When and where to use it
Use it whenever a recipient needs only part of a PDF, when a file is too big to email, or when archives require chapter-by-chapter splits. The tool runs at /split-pdf in any modern browser. The 200 MB upload cap covers most reports; for huge documents, prefer a desktop browser to avoid mobile memory limits.
Why use a browser-side splitter
Cloud splitters upload your files and may rasterise them, breaking selectable text. This tool processes the document locally with pdf-lib's page copy primitives, keeping selectable text and embedded resources untouched. No upload. No watermark.
How to split a PDF
- Drop the PDF, click Upload PDF, or fetch one from a URL.
- Pick a split method: Split by range, Extract pages, or Split by every page.
- For range splits, configure the from/to numbers and filename for each row, drag rows to reorder, and click Add range for more.
- For extract, type pages like 1,3,5-8,10 or use the preview checkboxes.
- Optionally restrict the source to a custom range (Pages to split → Custom range).
- Click Preview PDF to inspect the first output, then Split PDF to download. Multi-file outputs arrive as a ZIP.
Every control, explained
1. Select PDF
- Upload PDF: opens a file picker for a single PDF.
- From URL: opens a popover to paste a PDF URL (CORS required).

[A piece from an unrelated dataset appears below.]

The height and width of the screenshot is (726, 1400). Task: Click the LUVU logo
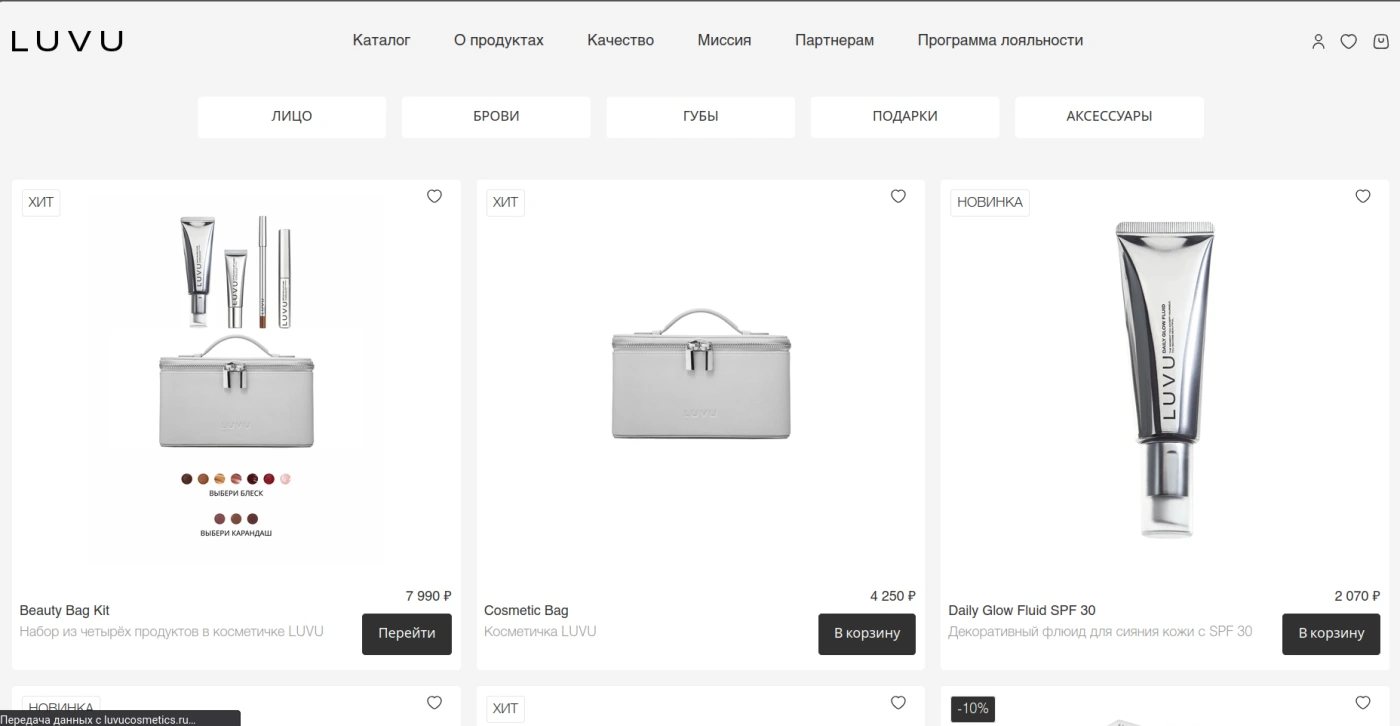point(67,41)
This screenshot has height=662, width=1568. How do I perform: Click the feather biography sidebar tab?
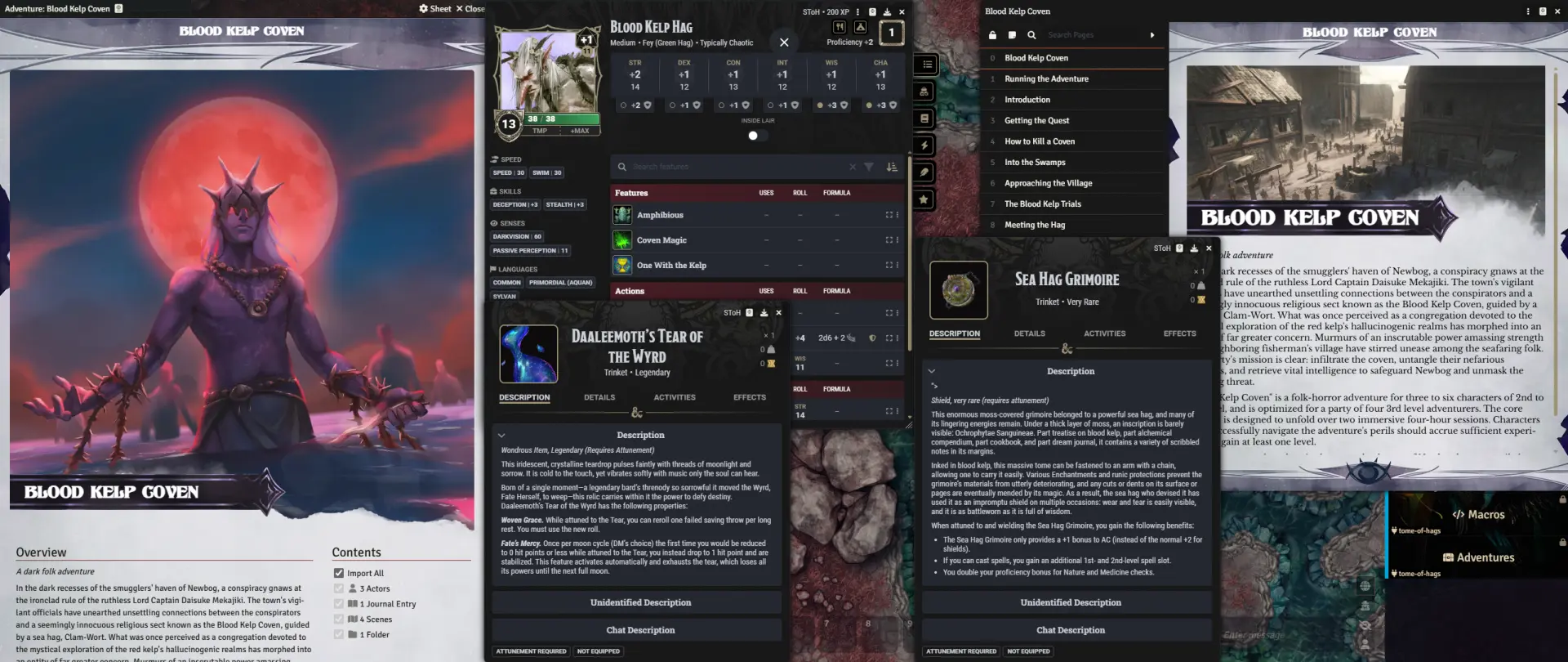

- Drag and drop: drag a PDF from your OS file manager.
- Pages to split: choose All pages or Custom range to restrict the source pool used by the chosen split method.
- Output base name: stem used for ZIP filename and per-file names when individual filenames are blank.
2. Split Settings
- Split by range: define one or many page ranges. Each range becomes a separate output file with its own filename.
- Extract pages: produces a single PDF that contains only the pages you select via expression or checkboxes.
- Split by every page: produces N single-page PDFs (one per source page) and packages them in a ZIP.
- Add range: appends a new range row, defaulting to the next unused page.
- Drag handle on each range row: reorder ranges; the new order drives ZIP file order.
3. Preview
- Range badges: each tile shows which range owns the page (color-coded).
- Extract checkboxes: visible only in extract mode, mark which pages go into the single output.
- Grid / List view: toggle between thumbnail grid and compact list.
- Pagination: shows 12, 24, 48, or 96 thumbnails per bucket with arrows for navigation.
- Reset: restores the default split settings (3 even ranges, all pages selected).
- Preview PDF: opens a slide-over preview of the first output file.
- Split PDF: builds the outputs and downloads either a single PDF or a ZIP of all results.
Practical tips
- Use Custom range on the left to ignore intro or appendix pages before splitting.
- For large books, split-every-page can produce hundreds of small PDFs. Combine with custom range to scope the export and keep the ZIP small.
- Range filenames automatically receive the .pdf extension, but you can leave them blank — the output base name takes over.
- Preview before downloading so you can verify the first output without spending time on the full ZIP.